INPUT FOR THIS TASK:
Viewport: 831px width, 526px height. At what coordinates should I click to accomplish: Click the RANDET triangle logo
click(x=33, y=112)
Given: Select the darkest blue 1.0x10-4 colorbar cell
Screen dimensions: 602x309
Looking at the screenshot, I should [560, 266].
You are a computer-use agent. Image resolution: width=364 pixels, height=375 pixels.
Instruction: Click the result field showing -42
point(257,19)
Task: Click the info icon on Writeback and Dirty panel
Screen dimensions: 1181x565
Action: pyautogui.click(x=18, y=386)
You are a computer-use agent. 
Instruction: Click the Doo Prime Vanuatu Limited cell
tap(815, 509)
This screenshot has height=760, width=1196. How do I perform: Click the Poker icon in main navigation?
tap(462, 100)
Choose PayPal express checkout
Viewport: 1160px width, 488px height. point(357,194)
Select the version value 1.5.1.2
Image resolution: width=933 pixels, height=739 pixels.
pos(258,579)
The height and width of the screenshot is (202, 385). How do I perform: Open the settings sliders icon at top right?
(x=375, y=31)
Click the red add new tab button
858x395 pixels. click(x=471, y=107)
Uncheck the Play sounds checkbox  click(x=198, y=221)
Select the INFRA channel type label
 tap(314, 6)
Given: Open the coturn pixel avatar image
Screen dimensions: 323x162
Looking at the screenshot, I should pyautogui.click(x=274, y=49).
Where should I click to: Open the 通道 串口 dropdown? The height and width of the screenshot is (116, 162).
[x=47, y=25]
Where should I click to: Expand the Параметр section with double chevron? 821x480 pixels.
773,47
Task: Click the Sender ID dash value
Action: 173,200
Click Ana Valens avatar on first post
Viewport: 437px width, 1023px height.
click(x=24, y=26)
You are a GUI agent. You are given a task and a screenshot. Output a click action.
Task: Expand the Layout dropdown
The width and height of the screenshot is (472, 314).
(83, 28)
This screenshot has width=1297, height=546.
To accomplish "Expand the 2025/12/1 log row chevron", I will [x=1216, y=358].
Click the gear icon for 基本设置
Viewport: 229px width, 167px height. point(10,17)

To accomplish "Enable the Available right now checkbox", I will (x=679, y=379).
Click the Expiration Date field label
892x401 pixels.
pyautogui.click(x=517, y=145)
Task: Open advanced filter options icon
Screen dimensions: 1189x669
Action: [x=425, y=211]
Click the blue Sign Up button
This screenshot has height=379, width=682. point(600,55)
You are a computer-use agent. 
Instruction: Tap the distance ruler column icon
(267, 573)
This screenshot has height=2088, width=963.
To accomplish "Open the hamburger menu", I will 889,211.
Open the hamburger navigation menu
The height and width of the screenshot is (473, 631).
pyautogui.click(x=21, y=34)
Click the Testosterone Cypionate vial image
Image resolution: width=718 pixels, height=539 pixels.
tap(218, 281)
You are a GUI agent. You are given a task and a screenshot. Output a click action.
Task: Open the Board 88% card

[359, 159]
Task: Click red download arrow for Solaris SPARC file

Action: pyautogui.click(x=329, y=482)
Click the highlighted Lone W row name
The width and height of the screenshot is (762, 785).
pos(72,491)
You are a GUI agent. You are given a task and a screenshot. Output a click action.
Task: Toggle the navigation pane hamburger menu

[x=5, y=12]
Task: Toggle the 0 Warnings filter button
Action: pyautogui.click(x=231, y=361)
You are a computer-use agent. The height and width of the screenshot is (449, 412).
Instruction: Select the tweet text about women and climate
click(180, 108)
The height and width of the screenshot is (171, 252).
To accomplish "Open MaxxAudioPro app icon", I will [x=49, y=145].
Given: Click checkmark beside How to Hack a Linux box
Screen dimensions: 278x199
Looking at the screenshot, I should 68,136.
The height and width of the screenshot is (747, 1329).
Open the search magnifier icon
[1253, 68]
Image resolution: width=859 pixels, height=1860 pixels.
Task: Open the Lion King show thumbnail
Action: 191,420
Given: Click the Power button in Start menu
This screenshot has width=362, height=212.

ABOUT THIS EXERCISE: Type the whole listing again, unaltered.

ANSWER TO THIS PROBLEM:
Viewport: 831px width, 526px height. At what coordinates should I click to accomplish: Click the RANDET triangle logo
click(x=33, y=112)
Given: Select the darkest blue 1.0x10-4 colorbar cell
Screen dimensions: 602x309
Looking at the screenshot, I should [560, 266].
You are a computer-use agent. Image resolution: width=364 pixels, height=375 pixels.
Instruction: Click the result field showing -42
point(257,19)
Task: Click the info icon on Writeback and Dirty panel
Screen dimensions: 1181x565
Action: pyautogui.click(x=18, y=386)
You are a computer-use agent. 
Instruction: Click the Doo Prime Vanuatu Limited cell
tap(815, 509)
This screenshot has height=760, width=1196. How do I perform: Click the Poker icon in main navigation?
tap(462, 100)
Choose PayPal express checkout
Viewport: 1160px width, 488px height. point(357,194)
Select the version value 1.5.1.2
Image resolution: width=933 pixels, height=739 pixels.
pos(258,579)
The height and width of the screenshot is (202, 385). How do I perform: Open the settings sliders icon at top right?
(x=375, y=31)
Click the red add new tab button
858x395 pixels. click(x=471, y=107)
Uncheck the Play sounds checkbox  click(x=198, y=221)
Select the INFRA channel type label
 tap(314, 6)
Given: Open the coturn pixel avatar image
Screen dimensions: 323x162
Looking at the screenshot, I should pyautogui.click(x=274, y=49).
Where should I click to: Open the 通道 串口 dropdown? The height and width of the screenshot is (116, 162).
[x=47, y=25]
Where should I click to: Expand the Параметр section with double chevron? 821x480 pixels.
773,47
Task: Click the Sender ID dash value
Action: 173,200
Click Ana Valens avatar on first post
Viewport: 437px width, 1023px height.
click(x=24, y=26)
You are a GUI agent. You are given a task and a screenshot. Output a click action.
Task: Expand the Layout dropdown
The width and height of the screenshot is (472, 314).
(83, 28)
This screenshot has width=1297, height=546.
To accomplish "Expand the 2025/12/1 log row chevron", I will [x=1216, y=358].
Click the gear icon for 基本设置
Viewport: 229px width, 167px height. point(10,17)

To accomplish "Enable the Available right now checkbox", I will (x=679, y=379).
Click the Expiration Date field label
892x401 pixels.
pyautogui.click(x=517, y=145)
Task: Open advanced filter options icon
Screen dimensions: 1189x669
Action: [x=425, y=211]
Click the blue Sign Up button
This screenshot has height=379, width=682. point(600,55)
You are a computer-use agent. 
Instruction: Tap the distance ruler column icon
(267, 573)
This screenshot has height=2088, width=963.
To accomplish "Open the hamburger menu", I will 889,211.
Open the hamburger navigation menu
The height and width of the screenshot is (473, 631).
pyautogui.click(x=21, y=34)
Click the Testosterone Cypionate vial image
Image resolution: width=718 pixels, height=539 pixels.
tap(218, 281)
You are a GUI agent. You are given a task and a screenshot. Output a click action.
Task: Open the Board 88% card

[359, 159]
Task: Click red download arrow for Solaris SPARC file

Action: pyautogui.click(x=329, y=482)
Click the highlighted Lone W row name
The width and height of the screenshot is (762, 785).
pos(72,491)
You are a GUI agent. You are given a task and a screenshot. Output a click action.
Task: Toggle the navigation pane hamburger menu

[x=5, y=12]
Task: Toggle the 0 Warnings filter button
Action: pyautogui.click(x=231, y=361)
You are a computer-use agent. The height and width of the screenshot is (449, 412).
Instruction: Select the tweet text about women and climate
click(180, 108)
The height and width of the screenshot is (171, 252).
To accomplish "Open MaxxAudioPro app icon", I will [x=49, y=145].
Given: Click checkmark beside How to Hack a Linux box
Screen dimensions: 278x199
Looking at the screenshot, I should 68,136.
The height and width of the screenshot is (747, 1329).
Open the search magnifier icon
[1253, 68]
Image resolution: width=859 pixels, height=1860 pixels.
Task: Open the Lion King show thumbnail
Action: 191,420
Given: Click the Power button in Start menu
This screenshot has width=362, height=212.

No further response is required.